Eu sou um segurado aposentado que está sendo conduzido em algemas contratuais para a expulsão. A ANS utiliza para reajuste dois índices: o IVDA (Índice de Valor das Despesas Assistenciais) e o IPCA (Índice de Preços ao Consumidor Amplo), com os pesos de 80% e 20%, respectivamente. De que é constituído este índice IVDA? Discuto o conceito que expulsa velhos pelo suposto de que se tornam sinistralidade, sendo que pagaram para ter garantia de assistência e vivem em período de contração de ganhos.
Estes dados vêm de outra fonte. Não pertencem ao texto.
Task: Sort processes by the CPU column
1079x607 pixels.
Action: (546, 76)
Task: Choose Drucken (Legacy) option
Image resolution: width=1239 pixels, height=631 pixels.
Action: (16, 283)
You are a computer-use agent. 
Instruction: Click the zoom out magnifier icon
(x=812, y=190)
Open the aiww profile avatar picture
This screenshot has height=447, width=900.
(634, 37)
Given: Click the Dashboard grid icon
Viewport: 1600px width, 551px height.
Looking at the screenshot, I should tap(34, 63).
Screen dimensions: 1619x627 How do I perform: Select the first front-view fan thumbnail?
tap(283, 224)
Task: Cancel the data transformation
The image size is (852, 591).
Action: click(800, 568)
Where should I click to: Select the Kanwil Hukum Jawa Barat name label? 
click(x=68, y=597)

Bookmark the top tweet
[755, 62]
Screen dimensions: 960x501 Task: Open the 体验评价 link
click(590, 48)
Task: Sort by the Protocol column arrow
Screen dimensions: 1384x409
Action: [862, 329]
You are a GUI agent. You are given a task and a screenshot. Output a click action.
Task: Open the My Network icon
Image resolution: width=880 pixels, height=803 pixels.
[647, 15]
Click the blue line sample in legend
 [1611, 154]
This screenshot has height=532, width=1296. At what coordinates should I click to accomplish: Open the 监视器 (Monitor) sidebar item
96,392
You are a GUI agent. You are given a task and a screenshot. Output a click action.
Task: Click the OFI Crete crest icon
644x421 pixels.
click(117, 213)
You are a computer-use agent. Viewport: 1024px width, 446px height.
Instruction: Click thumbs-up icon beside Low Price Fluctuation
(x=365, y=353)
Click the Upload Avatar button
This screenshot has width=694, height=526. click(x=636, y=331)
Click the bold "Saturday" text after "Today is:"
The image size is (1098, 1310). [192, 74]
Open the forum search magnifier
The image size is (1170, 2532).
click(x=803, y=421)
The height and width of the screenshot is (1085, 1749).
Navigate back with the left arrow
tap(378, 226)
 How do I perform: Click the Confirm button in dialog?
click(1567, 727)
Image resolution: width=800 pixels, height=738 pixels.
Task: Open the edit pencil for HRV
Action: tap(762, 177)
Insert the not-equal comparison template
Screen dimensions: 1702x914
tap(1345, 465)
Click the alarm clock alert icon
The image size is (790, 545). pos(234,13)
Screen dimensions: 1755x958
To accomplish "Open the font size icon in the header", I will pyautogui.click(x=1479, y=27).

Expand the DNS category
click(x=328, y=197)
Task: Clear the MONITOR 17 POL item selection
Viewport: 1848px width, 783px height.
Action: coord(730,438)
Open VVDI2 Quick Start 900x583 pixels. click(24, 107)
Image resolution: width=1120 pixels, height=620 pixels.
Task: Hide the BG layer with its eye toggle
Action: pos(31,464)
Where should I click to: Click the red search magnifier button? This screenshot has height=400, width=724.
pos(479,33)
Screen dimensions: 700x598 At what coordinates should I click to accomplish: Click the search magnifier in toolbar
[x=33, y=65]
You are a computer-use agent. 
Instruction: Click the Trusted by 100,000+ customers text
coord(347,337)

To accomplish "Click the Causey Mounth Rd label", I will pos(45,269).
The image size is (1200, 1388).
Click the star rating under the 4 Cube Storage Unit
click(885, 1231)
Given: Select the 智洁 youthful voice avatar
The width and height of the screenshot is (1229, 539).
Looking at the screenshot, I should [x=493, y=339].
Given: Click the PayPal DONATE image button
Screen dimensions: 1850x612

Posso afirmar que os reajustes da ANS se inscrevem na minha lápide. Cada reajuste despropositado é um réquiem para a saúde do idoso. Alguém se importa? Os planos de saúde individuais e familiares ficaram até 15,5% mais caros, decidiu a ANS. Maior aumento em 22 anos.

Hamlet, no ato 1 da peça escrita por Shakespeare, que é o prenúncio de que algo tenebroso está à espreita criou a famosa frase: "Há algo de podre no reino da Dinamarca". Expulso do meu plano de saúde!

Eis o sentimento de um segurado aposentado que é programadamente defenestrado. Após três décadas, ficarei sem assistência médica. Meu plano de saúde age como Nosferatu, a ANS dá-lhe abrigo. O resto é silêncio —como disse Hamlet.